Ronnie Coffman of Cornell University and Prof. Rita Mumm of the University of Illinois. Conference organisers said a communique on ‘Pathways To Making Africa Food Sufficient’ will be issued after the symposium, detailing the recommendations on the changes that African governments, state agencies, donor partners, universities, research institutions, industry, farmers, consumers, and other agricultural sector stakeholders, should institute to help enhance access to ‘made in Africa biotech crops.’
Frimpong Addo added that Ghana is leading the way when it comes to the introduction of scientific innovations in agricultural production and urged the rest of Africa to follow suit.

He said the National Biosafety Authority (NBA) in June 2022 approved Ghana’s first genetically modified crop, the Pod borer Resistant Cowpea or Bt cowpea, for environmental release.

“Currently, multilocational trials are ongoing for the genetically modified cowpea varieties before they will be brought to the Varietal Release Committee at the Ministry of Food and Agriculture for varietal release approval. We are waiting for it eagerly so that all the necessary regulatory hurdles can be crossed for this variety to get into the hands of farmers.

“With this variety, farmers can spray their cowpea fields with chemicals only 2 times in the 3-month life cycle of the plant instead of the current situation where they sprayed 8 to 10 times. This is obviously a good thing. It protects the environment from the damaging effects of climate change. It also helps avoid the tedious work women and men would have to do on the field fetching water to mix chemicals. Also, it helps avoid pesticide poisoning of our farmers. This has been possible through the power of biotechnology,” he explained to the audience.

The deputy minister said his ministry looks forward to the communique from the symposium “for ideas on what we can also do differently to help transform Africa’s agriculture.”

Prof. Eric Danquah in his opening remarks told the audience; “Biotechnology can help advance the frontiers of science. We can explore new horizons and push the boundaries of knowledge to unlock the potential of plant biotechnology and genome editing.”

“Let us embrace this journey of discovery and collaboration for groundbreaking advancements that can help shape the future of agriculture and secure a sustainable future for generations yet to come.”

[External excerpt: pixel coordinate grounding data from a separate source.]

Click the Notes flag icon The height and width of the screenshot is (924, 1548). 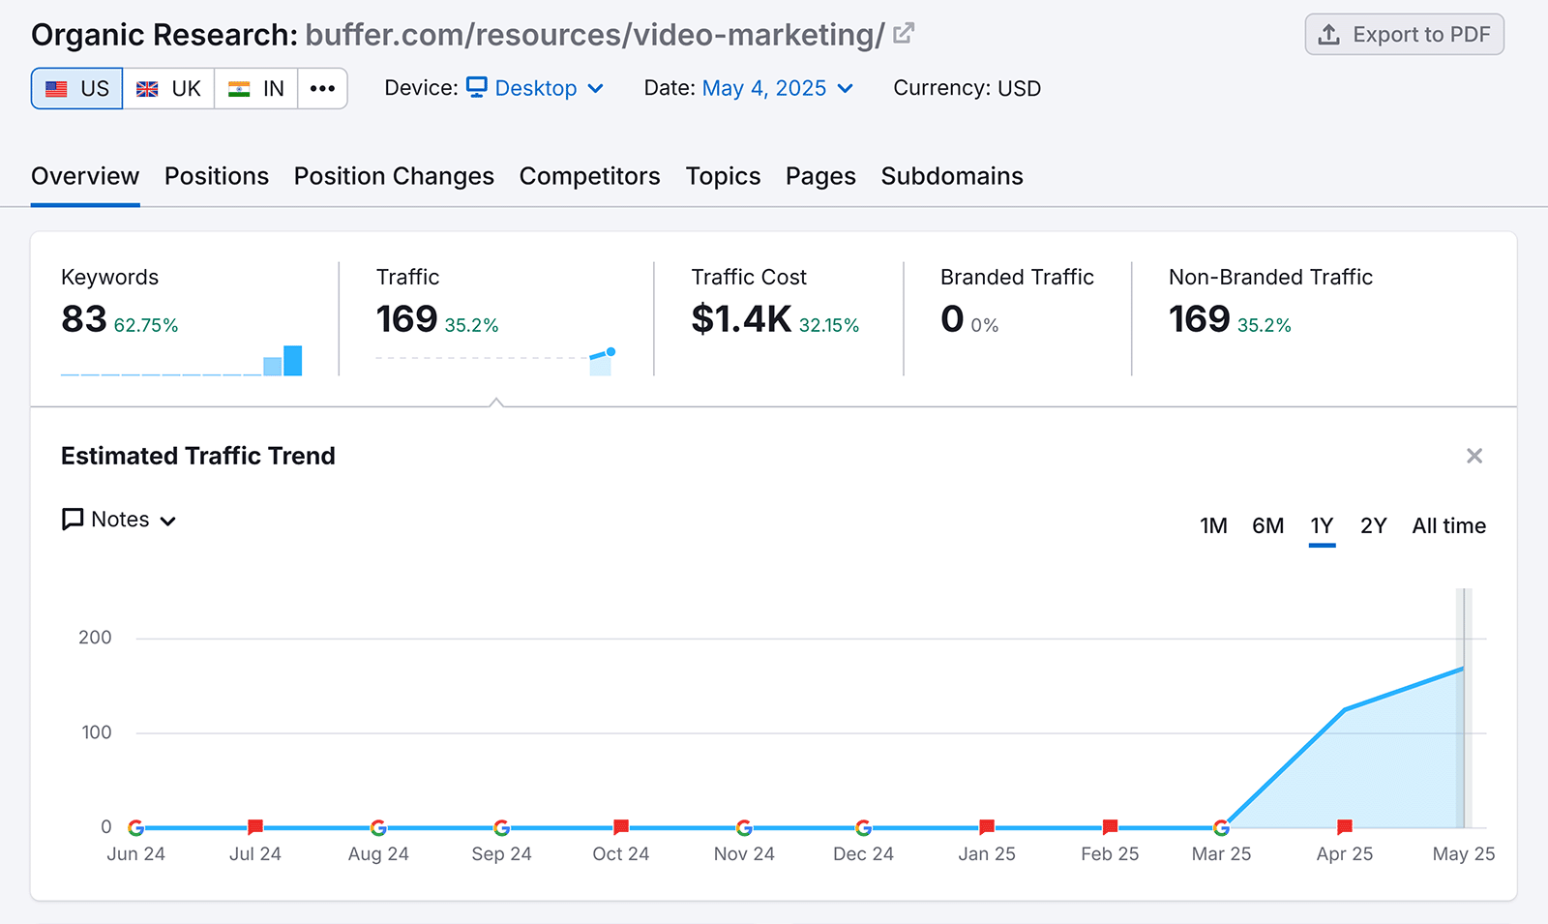[x=71, y=519]
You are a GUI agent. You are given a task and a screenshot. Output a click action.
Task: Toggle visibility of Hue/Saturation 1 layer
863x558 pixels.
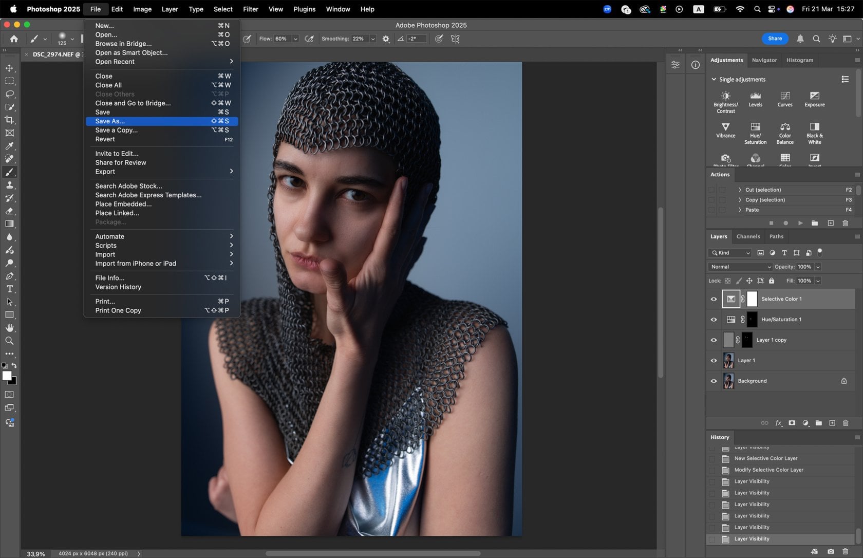714,319
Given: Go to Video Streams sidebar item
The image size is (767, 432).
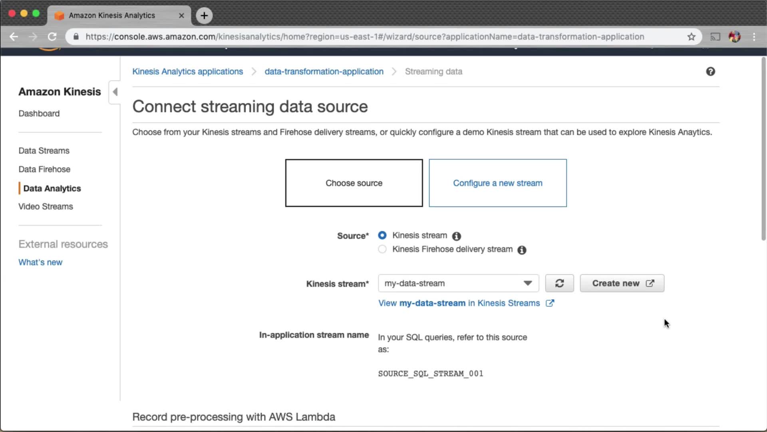Looking at the screenshot, I should [x=46, y=206].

Prof. Danquah announced the symposium will henceforth be an annual event to be hosted during the yearly anniversary of WACCI. The symposium will on an annual basis bring together various scientists working on the latest biotech crop projects to share experience and discuss progress.

The Country Lead of Alliance for Science Ghana, Joseph Opoku Gakpo, said Africa needs all ‘hands on deck’ to deal with the hunger and food insecurity challenge.

“Africa’s hunger burden is twice that of Asia, two and half times that of Latin America and the Caribbean, 4 times that of the Oceania region, and about 8 times that of Northern America / Europe. The hunger burden in Africa is higher than in any other continent in the world and the African situation deserves urgent and special attention. So, we need all the solutions we can lay hands on,” he said.